I just spoke to Will Nash. At the Habernero Casting Tournament in Kingsville TX today, Will made a cast of 861'. That betters the existing record (also set in Kingsville) by just over one foot.

Congratulations Will. Well done!!!

Tommy


----------



## Kinnakeeter (May 30, 2009)

Thank you, Tommy. Really looking forward to casting with everyone in the fall!

Will


----------



## Cdog (Mar 18, 2002)

Thats a hell of a cast. Congrats!


----------



## Hudak (Sep 10, 2007)

Congrats Will. Looking forward to you and the rest of the TX crew this fall.


----------



## Led (Feb 1, 2001)

Will, thats a massive cast in those conditions - well done.


----------



## Jeremy Schrader (Feb 7, 2009)

Will , 

Top casting mate , great to see you hitting them especially in the hot conditions.


----------



## big brother (May 15, 2002)

the primo this fall should be something!!
charlie


----------



## Espresso (Mar 18, 2005)

Wow, soon someone will be casting 3 football fields. If 2 1/2 wasn't far enough.


----------



## TONY B (Oct 26, 2009)

Way to go Will . See ya in the fall . I better get to swingin some lead SOON


----------



## Crackerjackshot (May 27, 2010)

I didnt even know that anybody could cast that far.... Nice cast.


----------



## tornasol (Nov 8, 2006)

Congrats Will!!


----------



## Kinnakeeter (May 30, 2009)

Thank you all very much!

Will


----------



## Big Dave (Jan 22, 2001)

Holy Shit 
way to go Will


----------



## Tommy (Jan 24, 2001)

Dave,

You should come down to Shallotte for the Primo Championship in Oct. It will be one for the ages.....

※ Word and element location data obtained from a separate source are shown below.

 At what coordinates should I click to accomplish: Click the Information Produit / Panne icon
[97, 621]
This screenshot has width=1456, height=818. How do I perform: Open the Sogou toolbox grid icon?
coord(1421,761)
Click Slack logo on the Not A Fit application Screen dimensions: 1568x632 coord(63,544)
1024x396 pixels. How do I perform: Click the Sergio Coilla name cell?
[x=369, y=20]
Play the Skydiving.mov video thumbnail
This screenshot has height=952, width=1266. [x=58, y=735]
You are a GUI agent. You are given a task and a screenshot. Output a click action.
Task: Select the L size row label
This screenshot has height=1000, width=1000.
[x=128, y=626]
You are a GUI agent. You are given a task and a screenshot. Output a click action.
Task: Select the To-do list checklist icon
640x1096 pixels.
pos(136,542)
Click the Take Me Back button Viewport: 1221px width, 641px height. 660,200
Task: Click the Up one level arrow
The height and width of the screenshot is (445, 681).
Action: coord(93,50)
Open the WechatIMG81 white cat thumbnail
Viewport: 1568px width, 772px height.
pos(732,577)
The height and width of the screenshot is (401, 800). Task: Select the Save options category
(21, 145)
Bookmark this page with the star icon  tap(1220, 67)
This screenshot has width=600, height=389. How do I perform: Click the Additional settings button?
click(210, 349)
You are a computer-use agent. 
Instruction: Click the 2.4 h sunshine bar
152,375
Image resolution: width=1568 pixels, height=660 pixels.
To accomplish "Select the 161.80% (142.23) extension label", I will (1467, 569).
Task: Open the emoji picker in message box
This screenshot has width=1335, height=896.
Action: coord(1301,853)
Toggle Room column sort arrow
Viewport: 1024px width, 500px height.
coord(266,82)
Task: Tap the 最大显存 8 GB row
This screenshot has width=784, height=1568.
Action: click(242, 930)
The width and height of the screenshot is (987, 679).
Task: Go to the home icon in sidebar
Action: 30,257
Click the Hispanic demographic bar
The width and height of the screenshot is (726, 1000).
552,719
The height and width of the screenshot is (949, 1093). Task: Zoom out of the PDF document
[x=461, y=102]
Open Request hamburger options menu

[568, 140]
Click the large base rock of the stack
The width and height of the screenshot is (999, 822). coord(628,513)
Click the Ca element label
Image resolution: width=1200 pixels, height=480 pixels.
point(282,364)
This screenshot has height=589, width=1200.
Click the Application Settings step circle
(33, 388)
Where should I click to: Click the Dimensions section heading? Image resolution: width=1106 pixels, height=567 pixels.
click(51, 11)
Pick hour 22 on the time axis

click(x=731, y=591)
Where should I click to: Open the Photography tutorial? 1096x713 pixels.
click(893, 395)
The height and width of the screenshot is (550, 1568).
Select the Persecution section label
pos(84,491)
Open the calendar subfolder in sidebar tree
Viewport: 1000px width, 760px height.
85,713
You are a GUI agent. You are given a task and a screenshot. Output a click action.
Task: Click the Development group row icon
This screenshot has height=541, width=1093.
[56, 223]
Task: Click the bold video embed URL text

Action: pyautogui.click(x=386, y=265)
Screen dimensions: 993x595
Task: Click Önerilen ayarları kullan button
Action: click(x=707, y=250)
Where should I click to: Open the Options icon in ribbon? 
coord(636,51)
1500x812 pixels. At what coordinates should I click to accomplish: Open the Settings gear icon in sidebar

Headlines go something like this,

_*Young gun and his Texas gang of outlaws travel across this great land to take down the aging but cagey Sheriff from NC........*_

Can he do it????



Tommy


----------



## Big Dave (Jan 22, 2001)

tommy 
I may remove the dust and cobb webs from my gear this summer. well see


----------



## curtisb (Jul 21, 2004)

Go for it Dave. It will be good to see you bending a rod again.


----------



## big brother (May 15, 2002)

and no compasses allowed. LOL
charlie


----------



## SteveZ (Nov 30, 2006)

Tommy said:


> _*Young gun and his Texas gang of outlaws travel across this great land to take down the aging but cagey Sheriff from NC........*_


They did a song about this 100 years ago..."I fought the law and law won"...my $$'s on the sheriff...


----------



## Tommy (Jan 24, 2001)

I don't know Steve..... 

Will is a serious young gunslinger .... 

Oct. will tell the tale

Tommy


----------



## RuddeDogg (Mar 20, 2004)

WOW!!!! Congrats....


----------